There was no detectable spontaneous humoral immune response to CT7 or CT10, the most prevalent CTAs in our study. This is not surprising, as CT7 and CT10 have not been particularly immunogenic in prior studies investigating a variety of other tumors. In these previous studies, the most immunogenic antigen was NY-ESO-1; however, NY-ESO-1 expression was not detected in the present series.33, 34 Lack of seroreactivity to CT7 may further reason to induce immune responses against this antigen with immunotherapeutic approaches.
Evidence of seroreactivity to MAGE-A3, NY-ESO-1 or GAGE-2 in individual patients indicates that AL may be considered an immunogenic disease. Unfortunately, no tumor specimen was available for patients with serological responses to MAGE-A3 and NY-ESO-1, and we therefore could not correlate immunogenicity with antigen expression. Of note, the bone marrow specimen from the GAGE-2 seropositive patient was found to be negative for GAGE by IHC. This may be explained by sample error because of known heterogeneity of GAGE expression.

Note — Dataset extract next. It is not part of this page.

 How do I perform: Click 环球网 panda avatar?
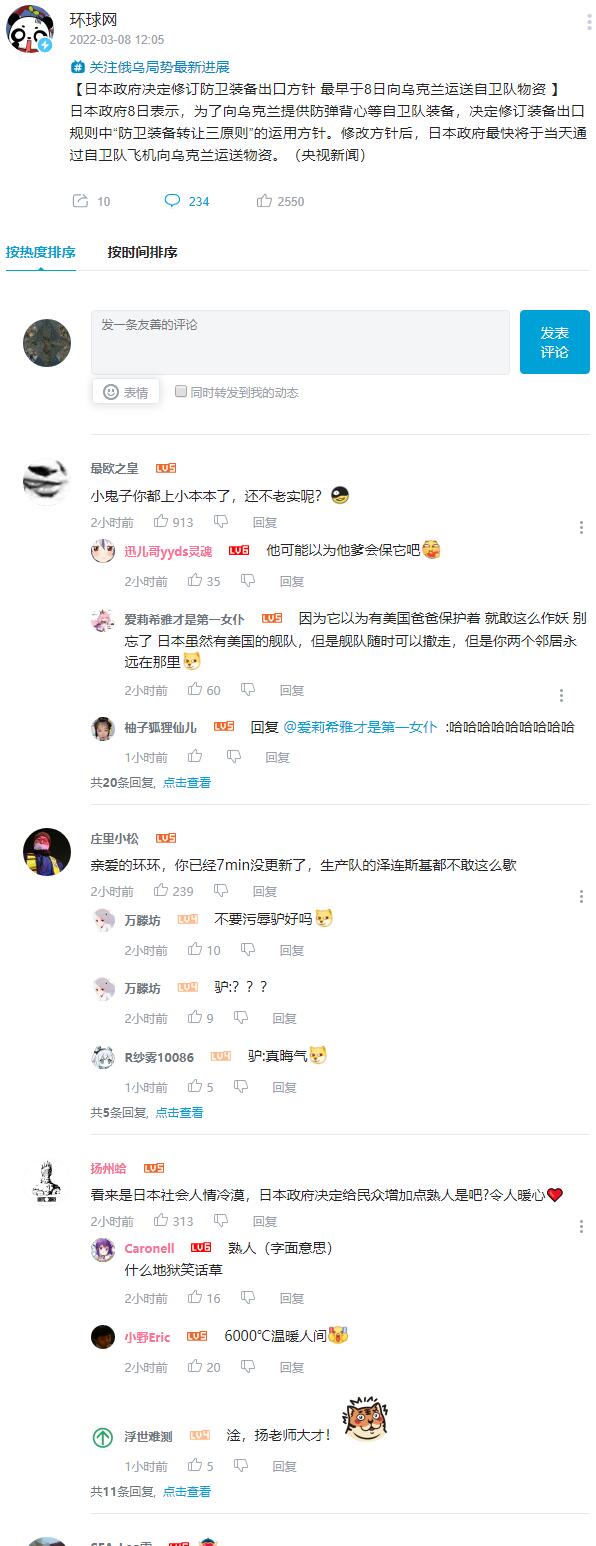tap(30, 30)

Although protein expression could not be demonstrated in patients with humoral responses to CTAs, it is unlikely that an antibody would be induced without an antigen present. It should be noted that antibody responses to CTA are largely absent in healthy donors. In patients with solid tumors, CTA-specific serum antibody presence is usually correlated with tumor expression of the cognate antigen, and there is a trend for increased immunogenicity of CTA with advanced stages and grades of disease. Finding serum antibodies to CTAs in AL patients is therefore surprising, given the relatively low tumor burden in AL, but it forecasts further evidence of CTA expression in AL amyloidosis.
Taken together, our study demonstrates the prevalence of CT7/MAGE-C1 CTAs are the most commonly expressed in AL amyloidosis. In addition, we demonstrate that there is poor to no expression of other CTAs, such as MAGE-A, NY-ESO-1 or CT10, which are commonly seen in multiple myeloma. On the basis of limited knowledge of CTA biology, we speculate that this could be a reflection of the low proliferation of plasma cells in amyloidosis. Evidence of CTA expression and immunogenicity in AL, albeit not frequent, provides a rationale for further investigation in this disease of potential immunotherapy-based strategies. Because of the low tumor burden, systemic amyloidosis may be susceptible to immunotherapeutic treatment. On the basis of the present findings, CT7/MAGE-C1 appears to be the most reasonable target for future research.
This work was supported by a grant from Empire Clinical Research Investigator Program (ECRIP) and partially by the Cancer Research Institute.
The authors declare no conflict of interest.